• _List of tasks_:
A. In the perogy text, where did the writer's ancestors finally settle?
B. Extend the perogy text by writing the section that follows its final heading.

• _Provided text_:
Perogy, pierogi, pyrohy, varenyky, pedaheh. Whichever way you say it, it all boils down to the same thing. Delicious dumplings.
Who are the Mennonites?
My family on my mom’s side comes from Mennonite descent. I’ve always known this, and never questioned it. But as I was beginning to write this post, I became curious about my ancestors, and where they came from. Upon some research, and a conversation with my sister (our family’s heritage expert), the Mennonites are a Christian religious sect named after Menno Simons, who shared in his beliefs and ways of teaching. Our ancestors were among those who came from Holland, moved to Germany, then to Prussia, Russia, finally settling in southeastern Manitoba, Canada in the mid to late 1800s.
So, What Does This Have to do with the Perogy?

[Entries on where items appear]

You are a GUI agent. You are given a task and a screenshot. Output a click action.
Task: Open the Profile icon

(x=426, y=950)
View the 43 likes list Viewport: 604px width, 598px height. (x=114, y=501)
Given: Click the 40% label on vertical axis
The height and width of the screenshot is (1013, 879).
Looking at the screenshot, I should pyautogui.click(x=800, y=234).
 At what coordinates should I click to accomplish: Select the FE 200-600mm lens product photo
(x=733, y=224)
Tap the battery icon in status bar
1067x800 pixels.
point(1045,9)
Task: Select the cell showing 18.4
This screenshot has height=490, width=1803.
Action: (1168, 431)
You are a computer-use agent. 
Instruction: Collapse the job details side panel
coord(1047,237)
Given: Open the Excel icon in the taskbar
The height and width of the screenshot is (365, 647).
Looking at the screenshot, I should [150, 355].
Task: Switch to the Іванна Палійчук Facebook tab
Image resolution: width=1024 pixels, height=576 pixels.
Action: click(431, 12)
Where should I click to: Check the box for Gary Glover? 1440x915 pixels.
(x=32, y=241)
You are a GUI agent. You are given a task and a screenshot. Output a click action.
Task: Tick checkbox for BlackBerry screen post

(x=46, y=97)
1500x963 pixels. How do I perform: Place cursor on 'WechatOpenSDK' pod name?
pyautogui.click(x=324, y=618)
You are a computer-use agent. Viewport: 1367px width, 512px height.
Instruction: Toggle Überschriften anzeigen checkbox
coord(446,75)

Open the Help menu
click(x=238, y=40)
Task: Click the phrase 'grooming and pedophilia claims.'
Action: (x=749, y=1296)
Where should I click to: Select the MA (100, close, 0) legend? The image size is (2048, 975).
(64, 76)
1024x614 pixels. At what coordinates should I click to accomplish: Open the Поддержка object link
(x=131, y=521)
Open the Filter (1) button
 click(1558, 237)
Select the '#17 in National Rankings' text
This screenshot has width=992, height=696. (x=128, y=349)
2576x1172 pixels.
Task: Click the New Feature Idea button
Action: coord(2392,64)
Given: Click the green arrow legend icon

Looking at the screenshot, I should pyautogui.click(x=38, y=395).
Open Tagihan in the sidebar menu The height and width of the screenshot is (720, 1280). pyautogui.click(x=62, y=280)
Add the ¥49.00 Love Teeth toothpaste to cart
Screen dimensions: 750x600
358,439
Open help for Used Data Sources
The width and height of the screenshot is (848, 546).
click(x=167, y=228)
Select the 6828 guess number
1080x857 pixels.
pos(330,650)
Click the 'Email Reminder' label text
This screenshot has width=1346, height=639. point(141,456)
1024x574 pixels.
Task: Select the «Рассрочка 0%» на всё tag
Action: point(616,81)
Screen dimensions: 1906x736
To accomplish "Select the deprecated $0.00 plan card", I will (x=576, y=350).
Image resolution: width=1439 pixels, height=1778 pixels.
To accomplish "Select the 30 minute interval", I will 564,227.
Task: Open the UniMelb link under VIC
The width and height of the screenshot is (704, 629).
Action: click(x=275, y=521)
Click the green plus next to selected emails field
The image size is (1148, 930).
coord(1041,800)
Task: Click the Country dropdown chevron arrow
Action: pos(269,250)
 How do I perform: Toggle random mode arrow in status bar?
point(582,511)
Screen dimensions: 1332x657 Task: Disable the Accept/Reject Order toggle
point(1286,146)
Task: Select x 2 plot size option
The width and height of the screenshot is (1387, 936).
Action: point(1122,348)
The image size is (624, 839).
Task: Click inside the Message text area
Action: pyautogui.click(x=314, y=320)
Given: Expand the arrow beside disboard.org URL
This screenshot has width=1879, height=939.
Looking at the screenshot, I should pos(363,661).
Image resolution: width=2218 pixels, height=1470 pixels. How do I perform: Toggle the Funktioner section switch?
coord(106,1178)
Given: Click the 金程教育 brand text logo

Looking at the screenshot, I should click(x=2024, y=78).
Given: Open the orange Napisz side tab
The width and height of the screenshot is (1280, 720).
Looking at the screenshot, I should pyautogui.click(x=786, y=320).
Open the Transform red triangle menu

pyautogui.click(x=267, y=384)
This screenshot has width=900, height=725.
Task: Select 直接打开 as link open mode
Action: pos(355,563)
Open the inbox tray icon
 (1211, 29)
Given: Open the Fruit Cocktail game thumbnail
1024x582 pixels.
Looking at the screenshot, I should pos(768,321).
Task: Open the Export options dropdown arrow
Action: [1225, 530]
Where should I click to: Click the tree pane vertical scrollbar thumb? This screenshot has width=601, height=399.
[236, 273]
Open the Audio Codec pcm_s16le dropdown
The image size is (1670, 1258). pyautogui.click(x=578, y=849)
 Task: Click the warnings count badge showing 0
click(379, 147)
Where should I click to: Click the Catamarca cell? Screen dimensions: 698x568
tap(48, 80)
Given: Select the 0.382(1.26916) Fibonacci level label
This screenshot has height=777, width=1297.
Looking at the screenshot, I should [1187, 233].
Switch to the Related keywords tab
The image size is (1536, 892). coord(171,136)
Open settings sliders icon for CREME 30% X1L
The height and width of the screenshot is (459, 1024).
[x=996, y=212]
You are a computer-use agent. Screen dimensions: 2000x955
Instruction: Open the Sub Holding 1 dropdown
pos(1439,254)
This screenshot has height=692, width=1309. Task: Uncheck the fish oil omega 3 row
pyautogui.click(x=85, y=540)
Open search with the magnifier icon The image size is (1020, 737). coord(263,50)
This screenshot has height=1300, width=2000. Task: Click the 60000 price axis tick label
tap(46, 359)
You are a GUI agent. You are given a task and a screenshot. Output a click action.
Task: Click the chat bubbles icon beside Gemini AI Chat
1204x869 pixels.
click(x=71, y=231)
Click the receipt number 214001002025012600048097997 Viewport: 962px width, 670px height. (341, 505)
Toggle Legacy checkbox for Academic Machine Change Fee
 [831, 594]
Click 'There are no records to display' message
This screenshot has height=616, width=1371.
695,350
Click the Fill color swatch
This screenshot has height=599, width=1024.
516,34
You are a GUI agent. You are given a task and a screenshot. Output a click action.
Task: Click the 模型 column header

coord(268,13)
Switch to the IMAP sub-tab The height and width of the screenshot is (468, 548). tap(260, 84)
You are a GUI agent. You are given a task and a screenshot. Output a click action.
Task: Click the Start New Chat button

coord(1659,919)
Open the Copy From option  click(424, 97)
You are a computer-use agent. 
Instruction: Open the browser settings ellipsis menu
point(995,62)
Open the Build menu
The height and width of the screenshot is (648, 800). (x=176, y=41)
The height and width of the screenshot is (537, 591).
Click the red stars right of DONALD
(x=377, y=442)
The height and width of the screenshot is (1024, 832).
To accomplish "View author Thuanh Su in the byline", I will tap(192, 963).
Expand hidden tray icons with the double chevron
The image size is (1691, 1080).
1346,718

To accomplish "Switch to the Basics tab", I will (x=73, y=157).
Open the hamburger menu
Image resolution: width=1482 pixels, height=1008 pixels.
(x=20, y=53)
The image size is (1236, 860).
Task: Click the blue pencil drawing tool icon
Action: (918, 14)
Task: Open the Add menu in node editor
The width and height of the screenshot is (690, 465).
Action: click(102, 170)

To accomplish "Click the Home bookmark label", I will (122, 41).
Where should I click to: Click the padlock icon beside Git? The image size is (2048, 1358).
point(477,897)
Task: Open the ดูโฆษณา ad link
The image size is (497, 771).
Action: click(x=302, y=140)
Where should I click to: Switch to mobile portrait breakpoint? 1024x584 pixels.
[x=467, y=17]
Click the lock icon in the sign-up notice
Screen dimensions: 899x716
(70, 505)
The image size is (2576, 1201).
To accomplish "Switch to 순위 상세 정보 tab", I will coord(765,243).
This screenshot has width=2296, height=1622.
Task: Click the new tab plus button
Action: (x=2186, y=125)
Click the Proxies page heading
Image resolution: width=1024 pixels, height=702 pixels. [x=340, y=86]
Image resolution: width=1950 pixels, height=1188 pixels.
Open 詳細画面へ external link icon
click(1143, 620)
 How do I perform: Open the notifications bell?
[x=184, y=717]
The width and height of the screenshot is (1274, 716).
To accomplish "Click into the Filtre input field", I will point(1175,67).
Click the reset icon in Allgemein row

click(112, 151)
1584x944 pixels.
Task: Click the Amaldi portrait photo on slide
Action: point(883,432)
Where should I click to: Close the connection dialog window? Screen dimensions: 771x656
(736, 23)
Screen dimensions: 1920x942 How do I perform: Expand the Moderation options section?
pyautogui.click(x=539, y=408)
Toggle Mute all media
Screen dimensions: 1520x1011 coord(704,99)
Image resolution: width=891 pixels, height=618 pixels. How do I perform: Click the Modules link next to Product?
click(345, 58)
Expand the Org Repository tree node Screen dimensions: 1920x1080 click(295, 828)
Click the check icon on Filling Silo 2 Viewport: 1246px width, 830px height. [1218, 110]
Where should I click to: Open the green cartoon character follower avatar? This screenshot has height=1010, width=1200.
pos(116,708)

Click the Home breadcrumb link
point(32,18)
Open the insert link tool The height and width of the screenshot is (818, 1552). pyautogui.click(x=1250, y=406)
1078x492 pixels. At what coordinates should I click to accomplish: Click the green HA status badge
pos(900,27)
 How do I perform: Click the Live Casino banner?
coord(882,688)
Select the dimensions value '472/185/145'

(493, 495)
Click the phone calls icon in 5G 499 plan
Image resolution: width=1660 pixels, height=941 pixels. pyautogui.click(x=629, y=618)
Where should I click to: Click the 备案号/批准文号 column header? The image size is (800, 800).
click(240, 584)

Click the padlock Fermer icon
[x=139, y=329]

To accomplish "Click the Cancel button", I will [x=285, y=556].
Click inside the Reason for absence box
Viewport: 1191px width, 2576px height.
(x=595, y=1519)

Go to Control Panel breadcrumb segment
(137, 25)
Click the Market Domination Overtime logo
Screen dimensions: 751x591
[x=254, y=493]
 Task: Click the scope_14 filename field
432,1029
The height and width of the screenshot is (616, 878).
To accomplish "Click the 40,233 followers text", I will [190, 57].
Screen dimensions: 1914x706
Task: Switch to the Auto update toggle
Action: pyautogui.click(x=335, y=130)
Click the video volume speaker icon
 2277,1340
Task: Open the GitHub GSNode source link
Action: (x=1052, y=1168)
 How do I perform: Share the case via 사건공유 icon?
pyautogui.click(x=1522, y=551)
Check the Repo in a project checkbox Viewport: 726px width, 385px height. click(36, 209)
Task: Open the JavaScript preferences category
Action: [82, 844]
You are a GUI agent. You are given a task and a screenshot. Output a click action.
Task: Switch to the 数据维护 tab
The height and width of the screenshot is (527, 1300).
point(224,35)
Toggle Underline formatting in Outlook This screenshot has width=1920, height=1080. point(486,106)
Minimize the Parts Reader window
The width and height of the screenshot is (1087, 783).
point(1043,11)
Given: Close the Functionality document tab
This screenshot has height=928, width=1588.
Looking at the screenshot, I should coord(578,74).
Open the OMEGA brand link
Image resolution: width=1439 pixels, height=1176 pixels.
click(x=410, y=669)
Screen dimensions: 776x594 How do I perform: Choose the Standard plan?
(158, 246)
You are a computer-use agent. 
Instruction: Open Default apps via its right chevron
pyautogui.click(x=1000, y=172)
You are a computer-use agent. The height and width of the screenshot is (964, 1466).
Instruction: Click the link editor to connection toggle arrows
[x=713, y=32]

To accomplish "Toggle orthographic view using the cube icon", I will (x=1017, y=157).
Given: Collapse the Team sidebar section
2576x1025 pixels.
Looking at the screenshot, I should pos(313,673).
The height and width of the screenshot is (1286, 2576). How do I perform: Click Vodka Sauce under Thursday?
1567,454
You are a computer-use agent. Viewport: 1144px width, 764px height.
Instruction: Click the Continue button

• _Final answers_:
A. In southeastern Manitoba, Canada, in the mid to late 1800s.

B.
I grew up in two different cultures. There were the French Catholics on my dad’s side, and the Low-German (Plautdietsch) speaking Mennonites from my mom’s family. These two cultures had different foods and traditions, and I grew up assuming the perogies that I enjoyed while at my Grandma Hiebert’s home were a Mennonite dish. Imagine my surprise when I learned that this wasn’t necessarily the case.
Because of their religious beliefs, Mennonites were forced to move from country to country to maintain their religious freedom. And along the way, they picked up the local food traditions. This delectable treat, as I know and love it, is a dish originating in central Europe. While traditionally the fillings of savory perogies included potatoes, farmers cheese, sauerkraut, meat or mushrooms, the Mennonites did put their own spin on the dish. They filled the pockets with cottage cheese, and smothered them in schmauntfat, a heavy cream gravy (that, while delicious, is probably a heart attack waiting to happen!).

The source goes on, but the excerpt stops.